In bars around the world, this scene from Bride of Frankenstein plays itself out like a looped nightmare. Lights, camera, rebuff. As with scenes from the original Frankenstein, what's so achingly hard to watch in this clip is the brutality of rejection distilled down to its essence. His pleading hands, and her "Get the f---- away" scream. Can't blame him for wanting to touch. She is quite beautiful but sadly, aloof. (Where is Madeleine Kahn when you need her.) Equipped with a little Andrew Marvell, "Had we but world enough, and time, This coyness, lady, were no crime", etc., I think Frank might have fared better. Hmmm. Frankenstein's monster as a master of Courtly Love?
Going back a few years, when I was cobbling together a poetry chapbook, I worked up this shortie using Frank's pain as a jumping off point ....

_Dataset excerpts:_
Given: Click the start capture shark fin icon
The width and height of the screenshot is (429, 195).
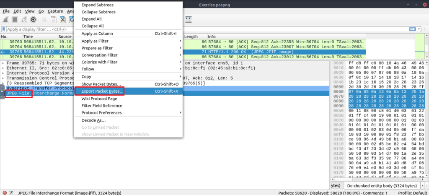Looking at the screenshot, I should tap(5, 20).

--

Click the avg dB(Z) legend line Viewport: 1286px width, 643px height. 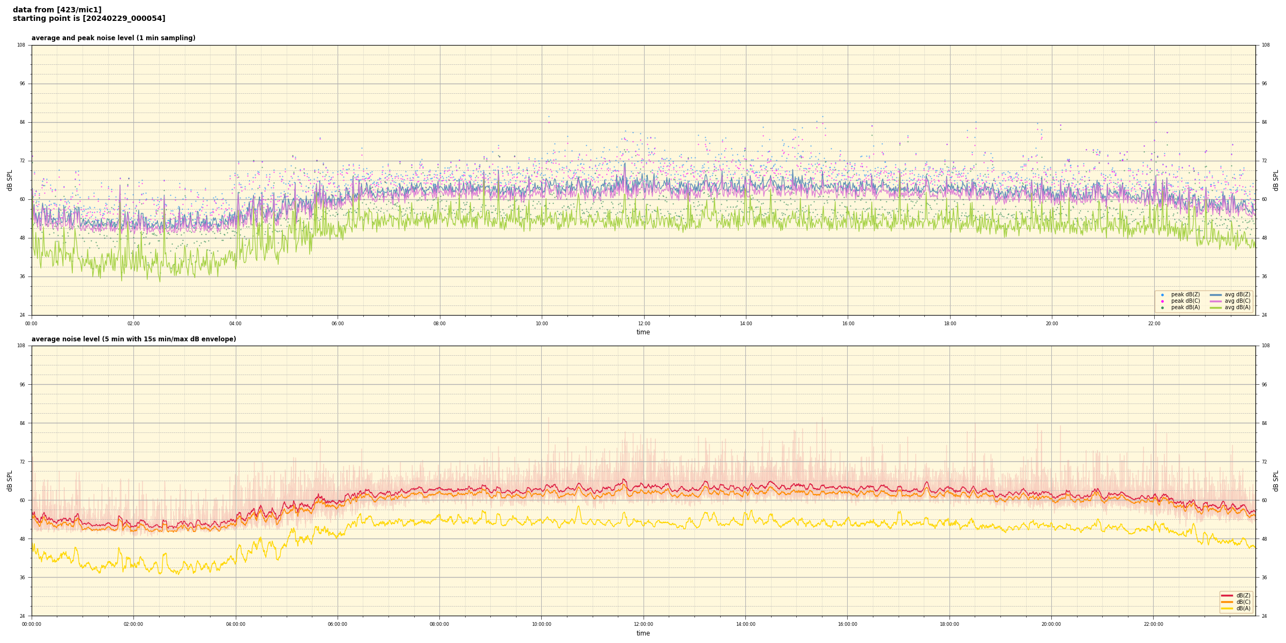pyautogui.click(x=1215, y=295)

_Aim of the exercise:_ Return, word for word, the stretch of the Bride of Frankenstein post above that runs from "In bars around" up to and including "off point ....".

_Solution to this task:_
In bars around the world, this scene from Bride of Frankenstein plays itself out like a looped nightmare. Lights, camera, rebuff. As with scenes from the original Frankenstein, what's so achingly hard to watch in this clip is the brutality of rejection distilled down to its essence. His pleading hands, and her "Get the f---- away" scream. Can't blame him for wanting to touch. She is quite beautiful but sadly, aloof. (Where is Madeleine Kahn when you need her.) Equipped with a little Andrew Marvell, "Had we but world enough, and time, This coyness, lady, were no crime", etc., I think Frank might have fared better. Hmmm. Frankenstein's monster as a master of Courtly Love?
Going back a few years, when I was cobbling together a poetry chapbook, I worked up this shortie using Frank's pain as a jumping off point ....